Why (2i)^a/(-2i)^b is not equal to (2i)^a/(2i)^b * 1/(-1)^b?

Question

I'm trying to understand the following: why $\frac{(2i)^a}{(-2i)^b}$ cannot be represented as $\frac{(2i)^a}{(2i)^b}\frac{1}{(-1)^b}$ ? It works the other way: $\frac{(2i)^a}{(-2i)^b}=\frac{(-2i)^a}{(-2i)^b}(-1)^a$ - am I missing something or making a silly mistake here?

[edit] for integer a and b it does of course hold, but what if these are not integers? Initially I encountered the problem with a=43.5 and b=41.5, in which case my original equations yields 2, the second ("the other way") transformation yields also 2, but the first one (the problematic one) yields -2 (double checked in R and Mathematica).

Answer 1

You are essentially asking whether $(-2 \Bbb i) ^a = (-1)^a (2 \Bbb i)^a$. For clarity, take $a = \frac 1 2$. The first question is: what do we mean by $x^{\frac 1 2}$ when $x$ is complex?
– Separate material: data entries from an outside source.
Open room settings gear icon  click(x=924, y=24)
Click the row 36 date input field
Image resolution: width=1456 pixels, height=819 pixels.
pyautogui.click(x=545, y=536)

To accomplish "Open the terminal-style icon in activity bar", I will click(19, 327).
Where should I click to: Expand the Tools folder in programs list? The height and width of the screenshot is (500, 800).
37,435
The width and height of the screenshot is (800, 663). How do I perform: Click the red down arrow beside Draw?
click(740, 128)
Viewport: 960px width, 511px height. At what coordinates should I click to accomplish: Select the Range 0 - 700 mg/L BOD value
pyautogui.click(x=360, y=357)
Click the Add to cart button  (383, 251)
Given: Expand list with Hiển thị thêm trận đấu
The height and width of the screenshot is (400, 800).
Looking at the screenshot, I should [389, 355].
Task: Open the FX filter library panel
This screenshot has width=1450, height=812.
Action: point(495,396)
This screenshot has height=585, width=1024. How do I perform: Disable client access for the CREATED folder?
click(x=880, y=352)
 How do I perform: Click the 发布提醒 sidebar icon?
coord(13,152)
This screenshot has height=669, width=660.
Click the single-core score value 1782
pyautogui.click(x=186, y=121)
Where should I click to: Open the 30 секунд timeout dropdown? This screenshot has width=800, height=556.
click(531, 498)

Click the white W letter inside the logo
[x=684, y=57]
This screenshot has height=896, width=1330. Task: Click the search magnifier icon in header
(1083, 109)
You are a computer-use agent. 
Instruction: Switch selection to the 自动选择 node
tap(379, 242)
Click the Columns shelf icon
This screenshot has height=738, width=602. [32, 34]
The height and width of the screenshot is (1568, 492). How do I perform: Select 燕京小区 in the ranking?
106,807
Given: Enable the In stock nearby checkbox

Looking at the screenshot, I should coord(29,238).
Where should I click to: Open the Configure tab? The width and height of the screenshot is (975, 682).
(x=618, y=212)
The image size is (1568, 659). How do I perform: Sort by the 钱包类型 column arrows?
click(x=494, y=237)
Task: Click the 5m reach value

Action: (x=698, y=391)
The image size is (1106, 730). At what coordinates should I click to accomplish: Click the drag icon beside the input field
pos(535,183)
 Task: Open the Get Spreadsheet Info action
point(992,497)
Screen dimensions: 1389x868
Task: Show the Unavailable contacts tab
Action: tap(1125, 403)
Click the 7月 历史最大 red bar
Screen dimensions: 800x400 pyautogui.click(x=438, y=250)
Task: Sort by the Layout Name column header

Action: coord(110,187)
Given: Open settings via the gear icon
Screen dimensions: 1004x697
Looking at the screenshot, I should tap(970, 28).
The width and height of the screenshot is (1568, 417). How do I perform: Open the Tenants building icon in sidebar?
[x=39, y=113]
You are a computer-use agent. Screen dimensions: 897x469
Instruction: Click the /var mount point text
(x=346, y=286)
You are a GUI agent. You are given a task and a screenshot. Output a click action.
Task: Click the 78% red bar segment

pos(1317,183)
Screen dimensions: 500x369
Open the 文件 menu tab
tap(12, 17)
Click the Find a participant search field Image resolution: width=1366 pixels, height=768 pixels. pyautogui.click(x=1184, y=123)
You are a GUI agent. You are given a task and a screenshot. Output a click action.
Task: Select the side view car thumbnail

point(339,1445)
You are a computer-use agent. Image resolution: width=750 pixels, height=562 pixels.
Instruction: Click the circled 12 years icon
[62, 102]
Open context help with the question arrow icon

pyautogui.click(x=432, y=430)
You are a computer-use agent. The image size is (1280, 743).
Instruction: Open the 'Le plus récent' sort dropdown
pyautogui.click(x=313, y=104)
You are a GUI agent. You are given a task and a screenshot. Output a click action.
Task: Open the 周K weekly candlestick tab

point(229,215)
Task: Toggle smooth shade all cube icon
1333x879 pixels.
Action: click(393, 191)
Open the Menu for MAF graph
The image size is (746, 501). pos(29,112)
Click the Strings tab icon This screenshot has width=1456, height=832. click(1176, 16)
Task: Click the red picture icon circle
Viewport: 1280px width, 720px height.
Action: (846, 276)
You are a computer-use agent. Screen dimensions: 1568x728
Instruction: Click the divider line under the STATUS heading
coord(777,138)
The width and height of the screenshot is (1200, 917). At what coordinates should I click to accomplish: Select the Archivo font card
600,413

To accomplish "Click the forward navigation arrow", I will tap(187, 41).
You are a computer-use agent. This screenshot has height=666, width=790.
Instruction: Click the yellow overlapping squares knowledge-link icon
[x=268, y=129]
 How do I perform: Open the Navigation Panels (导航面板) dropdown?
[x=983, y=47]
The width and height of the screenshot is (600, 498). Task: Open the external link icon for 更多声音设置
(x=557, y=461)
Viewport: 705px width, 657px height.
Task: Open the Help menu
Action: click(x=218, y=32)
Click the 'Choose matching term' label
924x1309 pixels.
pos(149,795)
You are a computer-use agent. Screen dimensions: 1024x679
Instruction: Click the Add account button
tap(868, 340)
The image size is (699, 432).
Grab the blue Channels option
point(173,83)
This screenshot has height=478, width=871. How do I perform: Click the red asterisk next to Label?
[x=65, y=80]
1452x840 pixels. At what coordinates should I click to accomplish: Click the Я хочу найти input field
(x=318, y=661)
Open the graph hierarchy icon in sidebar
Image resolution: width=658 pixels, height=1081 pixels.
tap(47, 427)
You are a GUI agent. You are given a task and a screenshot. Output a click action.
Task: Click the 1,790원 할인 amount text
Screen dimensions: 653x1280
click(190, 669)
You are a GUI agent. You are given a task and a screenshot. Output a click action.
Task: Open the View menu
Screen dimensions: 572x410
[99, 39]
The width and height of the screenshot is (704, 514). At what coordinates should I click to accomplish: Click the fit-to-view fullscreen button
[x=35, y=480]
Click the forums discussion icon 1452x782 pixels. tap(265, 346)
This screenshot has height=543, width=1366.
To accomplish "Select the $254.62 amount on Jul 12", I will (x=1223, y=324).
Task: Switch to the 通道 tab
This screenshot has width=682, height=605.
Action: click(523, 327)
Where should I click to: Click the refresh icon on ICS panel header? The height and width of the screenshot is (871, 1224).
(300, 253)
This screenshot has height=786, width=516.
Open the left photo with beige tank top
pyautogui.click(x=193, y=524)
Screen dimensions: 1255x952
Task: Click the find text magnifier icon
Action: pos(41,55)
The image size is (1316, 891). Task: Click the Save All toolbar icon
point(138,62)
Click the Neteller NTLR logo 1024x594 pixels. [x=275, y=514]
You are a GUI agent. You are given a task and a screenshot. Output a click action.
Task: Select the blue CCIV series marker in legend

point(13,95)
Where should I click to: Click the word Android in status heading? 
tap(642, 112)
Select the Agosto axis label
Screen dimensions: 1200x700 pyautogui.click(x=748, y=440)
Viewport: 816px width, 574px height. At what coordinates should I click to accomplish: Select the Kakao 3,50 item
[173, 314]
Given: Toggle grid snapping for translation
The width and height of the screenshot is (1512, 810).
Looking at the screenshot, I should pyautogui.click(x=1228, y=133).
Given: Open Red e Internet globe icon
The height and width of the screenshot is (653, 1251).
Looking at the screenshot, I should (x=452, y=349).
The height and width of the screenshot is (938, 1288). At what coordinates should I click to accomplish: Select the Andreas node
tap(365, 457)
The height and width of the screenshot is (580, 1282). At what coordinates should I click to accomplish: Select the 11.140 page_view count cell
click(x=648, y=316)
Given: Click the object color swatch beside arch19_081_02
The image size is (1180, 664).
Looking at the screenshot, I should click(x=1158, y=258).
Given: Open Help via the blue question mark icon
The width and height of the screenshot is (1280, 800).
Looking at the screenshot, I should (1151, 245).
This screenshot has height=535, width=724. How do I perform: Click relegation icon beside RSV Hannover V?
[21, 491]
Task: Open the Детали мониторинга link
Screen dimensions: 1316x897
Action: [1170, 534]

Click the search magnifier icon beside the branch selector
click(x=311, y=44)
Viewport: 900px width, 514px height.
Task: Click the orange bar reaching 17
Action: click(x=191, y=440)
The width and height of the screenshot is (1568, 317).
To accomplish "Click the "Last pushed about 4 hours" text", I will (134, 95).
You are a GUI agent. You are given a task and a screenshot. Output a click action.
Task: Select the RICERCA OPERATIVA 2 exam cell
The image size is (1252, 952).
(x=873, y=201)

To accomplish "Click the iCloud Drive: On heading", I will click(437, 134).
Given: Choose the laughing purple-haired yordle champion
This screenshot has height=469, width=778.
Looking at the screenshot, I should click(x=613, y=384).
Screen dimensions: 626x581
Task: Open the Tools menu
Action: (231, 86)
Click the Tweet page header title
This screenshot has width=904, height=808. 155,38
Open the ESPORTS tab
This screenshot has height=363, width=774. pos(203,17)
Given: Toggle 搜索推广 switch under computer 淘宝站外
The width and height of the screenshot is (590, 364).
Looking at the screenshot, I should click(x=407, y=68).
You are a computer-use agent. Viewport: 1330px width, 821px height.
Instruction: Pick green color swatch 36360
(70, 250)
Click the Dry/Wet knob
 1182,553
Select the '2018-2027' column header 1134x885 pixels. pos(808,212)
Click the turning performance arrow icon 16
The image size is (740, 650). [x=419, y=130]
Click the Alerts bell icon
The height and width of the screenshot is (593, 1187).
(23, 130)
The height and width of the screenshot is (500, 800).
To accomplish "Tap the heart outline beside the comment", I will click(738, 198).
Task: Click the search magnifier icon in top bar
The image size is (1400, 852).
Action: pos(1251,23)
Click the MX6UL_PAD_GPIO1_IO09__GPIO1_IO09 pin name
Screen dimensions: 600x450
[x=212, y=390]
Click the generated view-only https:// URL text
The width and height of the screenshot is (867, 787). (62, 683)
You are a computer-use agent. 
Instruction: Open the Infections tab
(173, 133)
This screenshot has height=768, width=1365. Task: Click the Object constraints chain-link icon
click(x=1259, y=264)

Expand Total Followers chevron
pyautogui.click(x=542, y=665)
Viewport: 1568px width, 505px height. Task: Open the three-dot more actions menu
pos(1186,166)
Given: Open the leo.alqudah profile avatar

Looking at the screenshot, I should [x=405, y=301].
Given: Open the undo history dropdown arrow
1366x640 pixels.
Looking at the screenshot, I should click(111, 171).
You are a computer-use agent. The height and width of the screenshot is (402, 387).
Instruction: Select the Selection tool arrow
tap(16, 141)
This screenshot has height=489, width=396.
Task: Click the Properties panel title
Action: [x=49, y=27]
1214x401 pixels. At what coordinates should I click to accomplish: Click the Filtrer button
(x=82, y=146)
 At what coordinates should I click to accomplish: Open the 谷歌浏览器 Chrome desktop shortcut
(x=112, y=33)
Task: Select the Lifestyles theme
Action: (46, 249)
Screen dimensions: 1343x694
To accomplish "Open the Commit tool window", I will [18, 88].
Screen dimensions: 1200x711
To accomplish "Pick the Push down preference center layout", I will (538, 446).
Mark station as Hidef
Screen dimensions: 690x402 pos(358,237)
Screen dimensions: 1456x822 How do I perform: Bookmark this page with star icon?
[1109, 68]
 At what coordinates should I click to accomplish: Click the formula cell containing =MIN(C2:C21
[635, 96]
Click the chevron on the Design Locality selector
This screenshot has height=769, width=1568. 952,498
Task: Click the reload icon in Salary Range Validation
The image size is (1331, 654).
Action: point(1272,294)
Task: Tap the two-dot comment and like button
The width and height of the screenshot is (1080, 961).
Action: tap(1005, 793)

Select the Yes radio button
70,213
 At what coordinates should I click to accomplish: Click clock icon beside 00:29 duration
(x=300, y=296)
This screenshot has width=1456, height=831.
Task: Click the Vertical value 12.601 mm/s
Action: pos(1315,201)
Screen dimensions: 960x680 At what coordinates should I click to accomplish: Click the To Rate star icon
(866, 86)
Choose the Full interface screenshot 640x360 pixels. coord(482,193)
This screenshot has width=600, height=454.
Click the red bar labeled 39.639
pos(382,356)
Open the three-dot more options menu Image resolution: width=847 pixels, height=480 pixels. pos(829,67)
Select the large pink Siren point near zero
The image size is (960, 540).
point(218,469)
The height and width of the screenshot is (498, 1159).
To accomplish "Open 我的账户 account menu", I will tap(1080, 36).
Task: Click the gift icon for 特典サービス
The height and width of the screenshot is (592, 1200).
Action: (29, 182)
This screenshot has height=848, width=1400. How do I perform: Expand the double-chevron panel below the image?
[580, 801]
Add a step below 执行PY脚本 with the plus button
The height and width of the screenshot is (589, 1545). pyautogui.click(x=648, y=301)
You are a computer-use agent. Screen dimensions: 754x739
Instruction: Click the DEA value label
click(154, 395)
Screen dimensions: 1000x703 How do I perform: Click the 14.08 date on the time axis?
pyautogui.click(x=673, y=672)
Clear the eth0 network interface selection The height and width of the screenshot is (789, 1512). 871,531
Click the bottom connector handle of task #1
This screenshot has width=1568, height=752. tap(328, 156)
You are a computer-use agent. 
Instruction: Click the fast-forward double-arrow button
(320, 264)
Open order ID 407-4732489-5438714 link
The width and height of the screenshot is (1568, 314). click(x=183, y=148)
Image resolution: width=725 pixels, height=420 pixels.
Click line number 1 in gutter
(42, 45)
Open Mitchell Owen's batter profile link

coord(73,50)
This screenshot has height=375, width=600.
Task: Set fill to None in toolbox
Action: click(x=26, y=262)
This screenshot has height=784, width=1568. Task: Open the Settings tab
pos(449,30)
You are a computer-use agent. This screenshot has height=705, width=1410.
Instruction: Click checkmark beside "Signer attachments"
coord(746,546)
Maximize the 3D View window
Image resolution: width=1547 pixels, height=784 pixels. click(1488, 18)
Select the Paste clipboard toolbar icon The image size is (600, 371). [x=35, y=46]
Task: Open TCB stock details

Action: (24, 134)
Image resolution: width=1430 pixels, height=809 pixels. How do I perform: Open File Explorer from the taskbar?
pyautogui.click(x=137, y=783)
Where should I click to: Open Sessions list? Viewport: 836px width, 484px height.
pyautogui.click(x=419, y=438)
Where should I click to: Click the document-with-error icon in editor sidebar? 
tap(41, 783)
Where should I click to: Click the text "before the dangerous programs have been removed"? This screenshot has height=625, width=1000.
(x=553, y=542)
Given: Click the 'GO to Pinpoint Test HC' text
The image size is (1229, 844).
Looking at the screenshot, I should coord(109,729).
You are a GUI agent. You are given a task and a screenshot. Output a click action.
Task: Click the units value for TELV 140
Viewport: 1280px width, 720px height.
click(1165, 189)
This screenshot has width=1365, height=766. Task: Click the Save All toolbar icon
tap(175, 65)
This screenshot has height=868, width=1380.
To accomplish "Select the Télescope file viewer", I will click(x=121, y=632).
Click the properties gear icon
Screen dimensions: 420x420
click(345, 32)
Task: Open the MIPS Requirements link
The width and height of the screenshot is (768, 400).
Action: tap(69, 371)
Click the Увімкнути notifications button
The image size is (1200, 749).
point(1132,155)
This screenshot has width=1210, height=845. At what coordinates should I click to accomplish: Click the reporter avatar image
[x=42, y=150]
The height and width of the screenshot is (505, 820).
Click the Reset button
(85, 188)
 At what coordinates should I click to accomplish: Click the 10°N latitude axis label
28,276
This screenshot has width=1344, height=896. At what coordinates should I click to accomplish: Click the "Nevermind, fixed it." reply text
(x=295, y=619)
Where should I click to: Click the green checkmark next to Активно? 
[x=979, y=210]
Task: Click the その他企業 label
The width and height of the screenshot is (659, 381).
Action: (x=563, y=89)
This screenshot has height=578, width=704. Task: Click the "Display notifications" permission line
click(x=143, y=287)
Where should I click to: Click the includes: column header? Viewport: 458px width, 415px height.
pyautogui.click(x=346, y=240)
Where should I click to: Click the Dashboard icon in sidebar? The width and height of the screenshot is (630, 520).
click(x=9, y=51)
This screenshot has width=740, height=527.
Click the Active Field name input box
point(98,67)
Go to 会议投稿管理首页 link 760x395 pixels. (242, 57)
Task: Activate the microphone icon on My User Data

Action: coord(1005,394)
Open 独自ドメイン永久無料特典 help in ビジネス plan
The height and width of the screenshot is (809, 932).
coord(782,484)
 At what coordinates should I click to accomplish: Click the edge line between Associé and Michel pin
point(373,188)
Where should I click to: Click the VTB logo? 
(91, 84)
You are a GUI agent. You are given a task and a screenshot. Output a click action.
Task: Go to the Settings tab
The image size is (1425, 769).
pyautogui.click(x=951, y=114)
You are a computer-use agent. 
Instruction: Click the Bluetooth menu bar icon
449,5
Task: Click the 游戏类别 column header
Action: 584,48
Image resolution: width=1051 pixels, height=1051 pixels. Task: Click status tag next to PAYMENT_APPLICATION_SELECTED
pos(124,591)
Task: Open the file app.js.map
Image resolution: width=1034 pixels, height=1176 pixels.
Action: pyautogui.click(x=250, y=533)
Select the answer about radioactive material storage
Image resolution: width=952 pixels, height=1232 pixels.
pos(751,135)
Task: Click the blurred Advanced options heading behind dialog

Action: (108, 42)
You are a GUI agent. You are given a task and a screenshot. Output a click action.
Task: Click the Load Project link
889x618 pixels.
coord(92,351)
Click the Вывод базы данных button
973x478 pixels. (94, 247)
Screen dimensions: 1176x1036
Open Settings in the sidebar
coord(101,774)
Each complex number has two square roots, so in order for us to speak unambiguously about the complex square root we have to choose one branch of $\sqrt {\cdot}$, and once this branch has been chosen one has to cut the plane, and this introduces a number of problems (in particular, $\sqrt {uv}$ is not always equal to $\sqrt u \sqrt v$).